Multiple programmable interrupts are avaialble. The FIFO flags are supported for interrupt driven or polled operation. Programmable Almost Full, Programmable Almost Empty, plus Full, Half Full, and Empty. The programmable flags can be set to any debth to allow software a programmable delay from event to empty or full. The interrupts can be very useful when sending or receiving messages larger than the FIFO size. In addition interrupts and status are available for packet completion, various error conditions etc.
The FIFO design supports loop-back and can be used for Built In Test [BIT]. Memory can be accessed with target or DMA accesses. The host side interface is optimized with independent DMA controllers for each port [8 total]
SpaceWire features automatic link testing when a node is brought on line - released for operation via software. The transmitter sends NULLs until NULLs are received and then sends FCTs until FCTs are received. The initial frequency is specified [ECSS-E-ST-50-12C] to be 10 MHz. Once the auto link test has passed, the hardware can switch to the programmed rate. A local oscillator is used to supply the 10 MHz reference clock for initialization. A programmable PLL is used to support operation once the link is established. The PLL is programmed via software and is referenced to the oscillator.

════════════════

▶ [TASK INSTRUCTIONS]
a) According to the SpaceWire excerpt, what frequency is specified for the initial link operation?
b) List every FIFO flag that the SpaceWire excerpt names.

[Screen grounding examples]

════════════════

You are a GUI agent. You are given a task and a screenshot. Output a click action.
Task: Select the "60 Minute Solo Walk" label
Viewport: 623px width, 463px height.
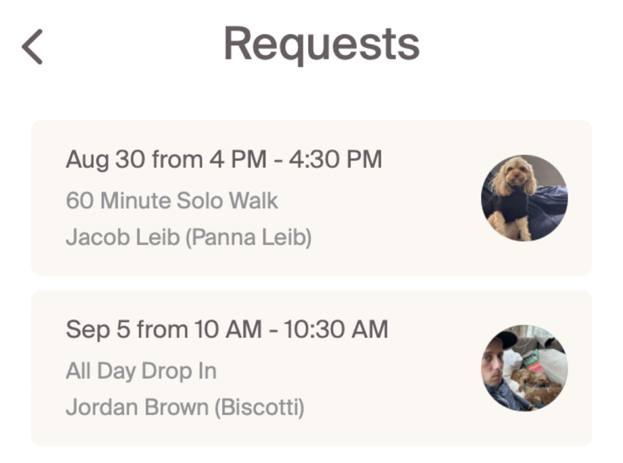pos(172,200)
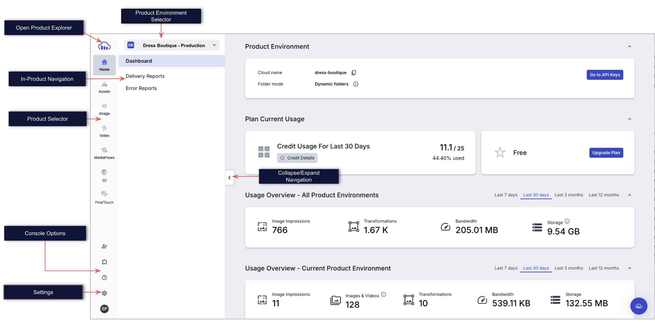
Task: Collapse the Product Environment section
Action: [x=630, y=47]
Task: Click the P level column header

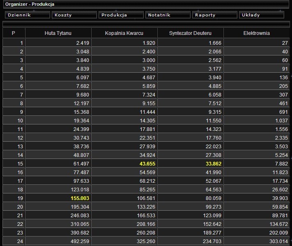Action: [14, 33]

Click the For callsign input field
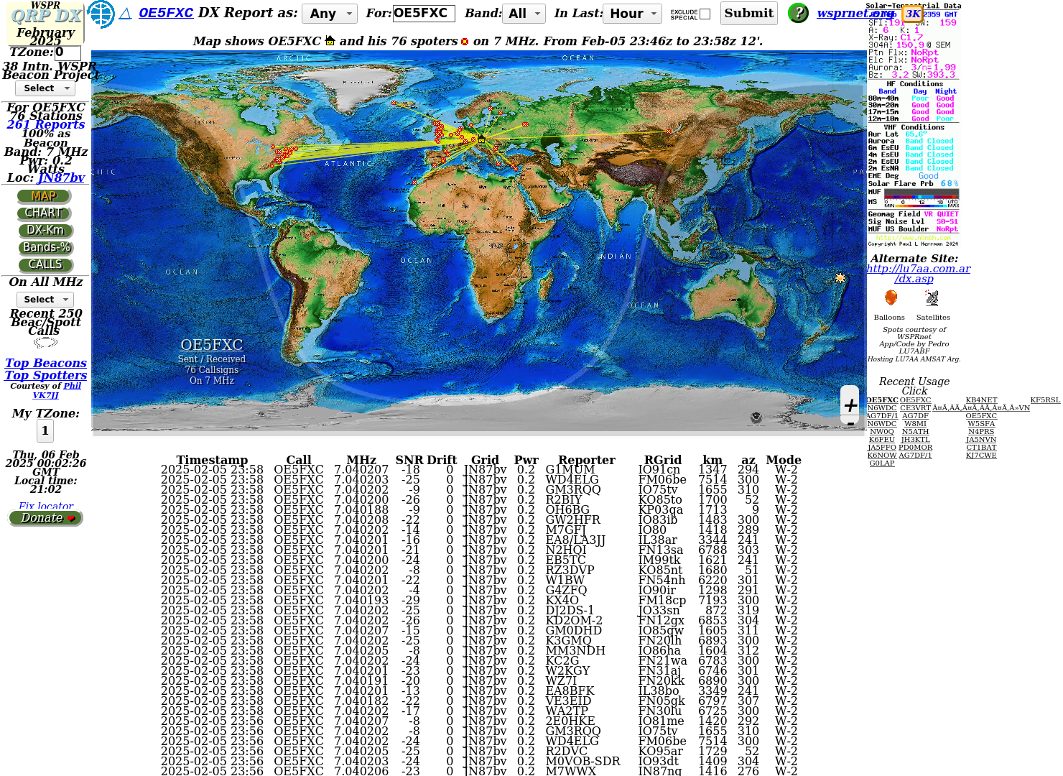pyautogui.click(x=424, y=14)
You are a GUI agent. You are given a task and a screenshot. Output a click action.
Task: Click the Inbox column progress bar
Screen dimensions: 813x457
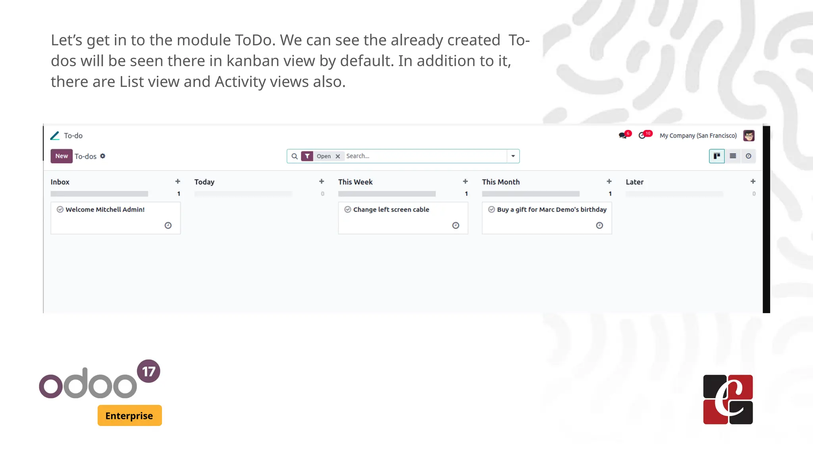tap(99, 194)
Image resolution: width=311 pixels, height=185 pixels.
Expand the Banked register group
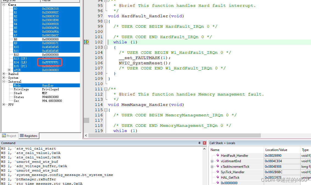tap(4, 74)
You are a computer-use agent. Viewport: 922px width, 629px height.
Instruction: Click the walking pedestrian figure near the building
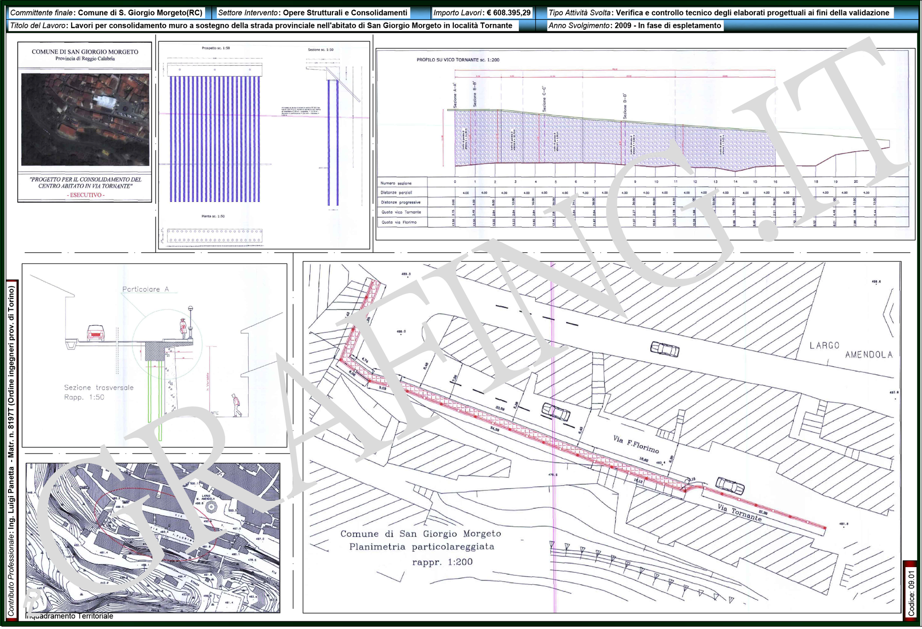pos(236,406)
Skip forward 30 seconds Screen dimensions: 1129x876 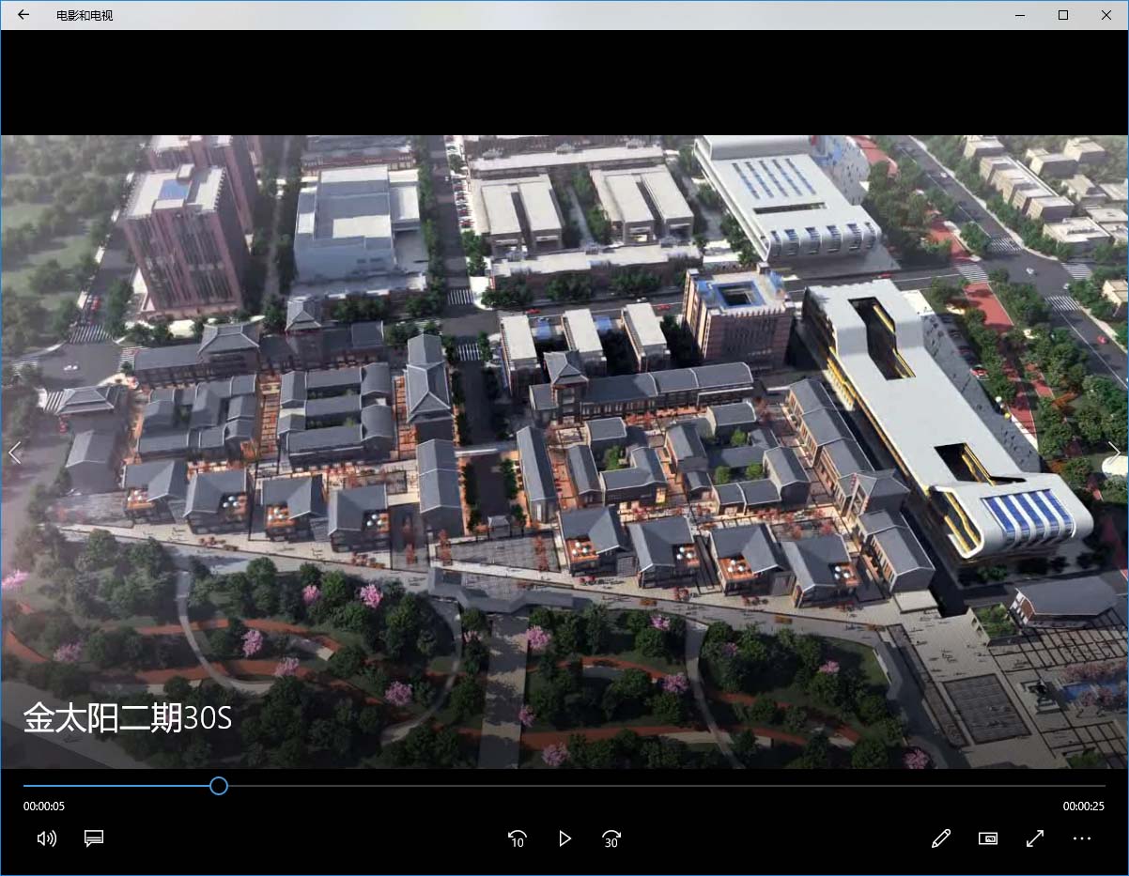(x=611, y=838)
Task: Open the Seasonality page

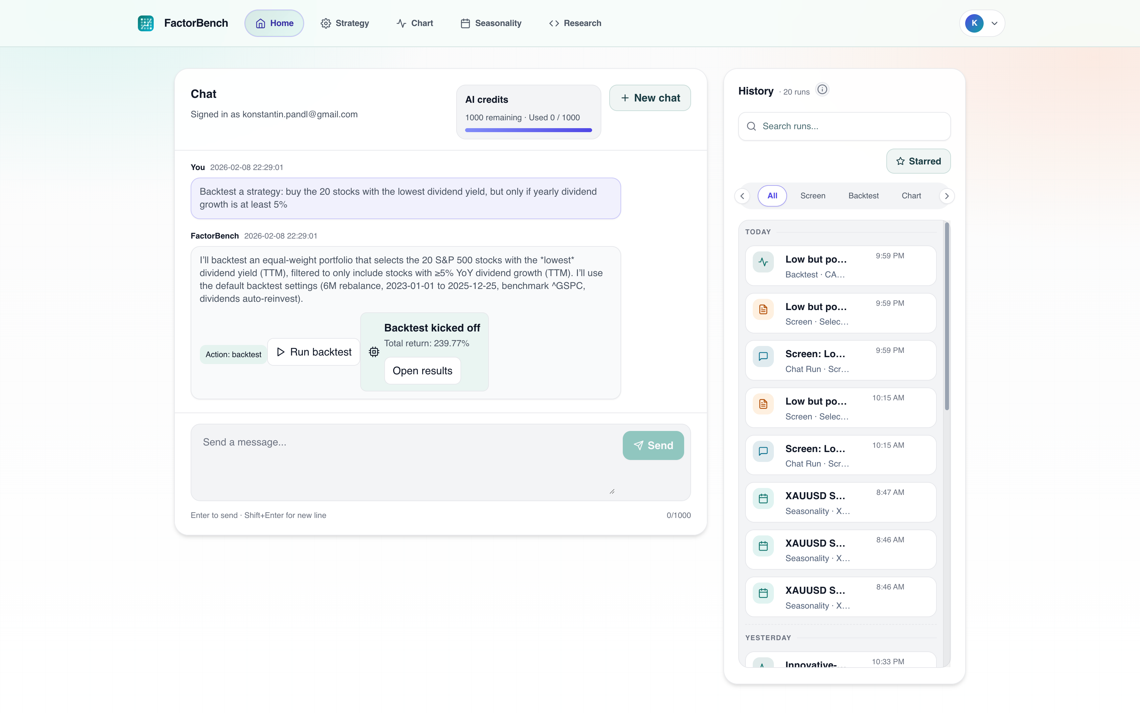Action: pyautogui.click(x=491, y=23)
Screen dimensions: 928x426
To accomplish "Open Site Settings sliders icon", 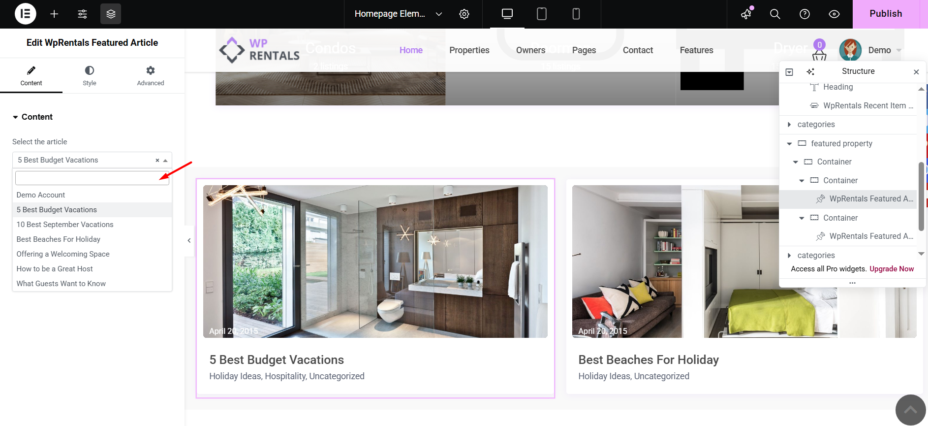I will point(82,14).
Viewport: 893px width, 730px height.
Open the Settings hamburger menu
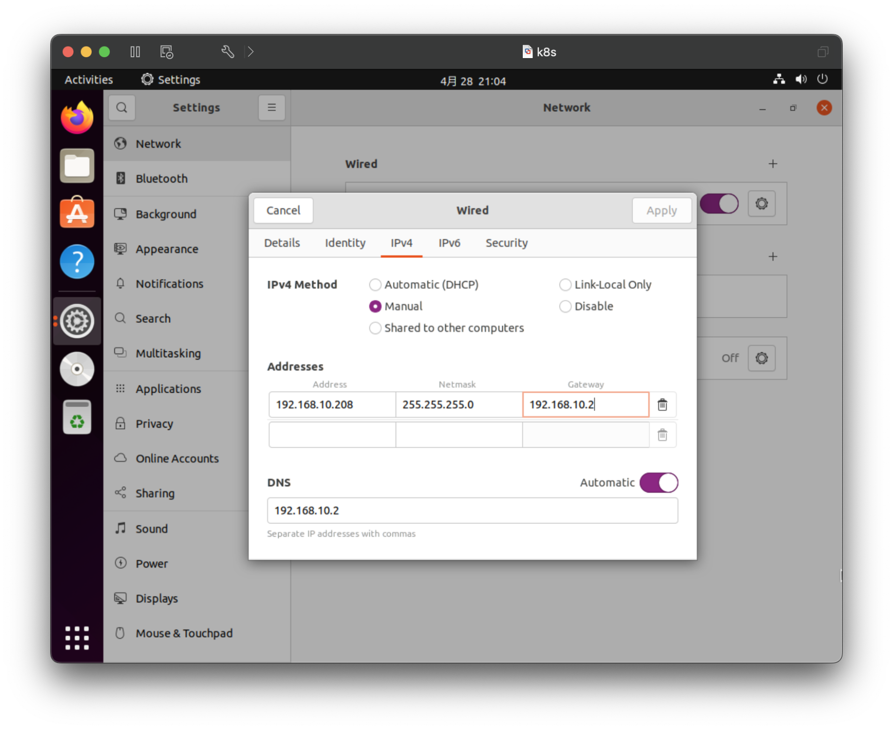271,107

════════════════

▶ [RESPONSE LIST]
a) 10 MHz

b) Programmable Almost Full, Programmable Almost Empty, Full, Half Full, Empty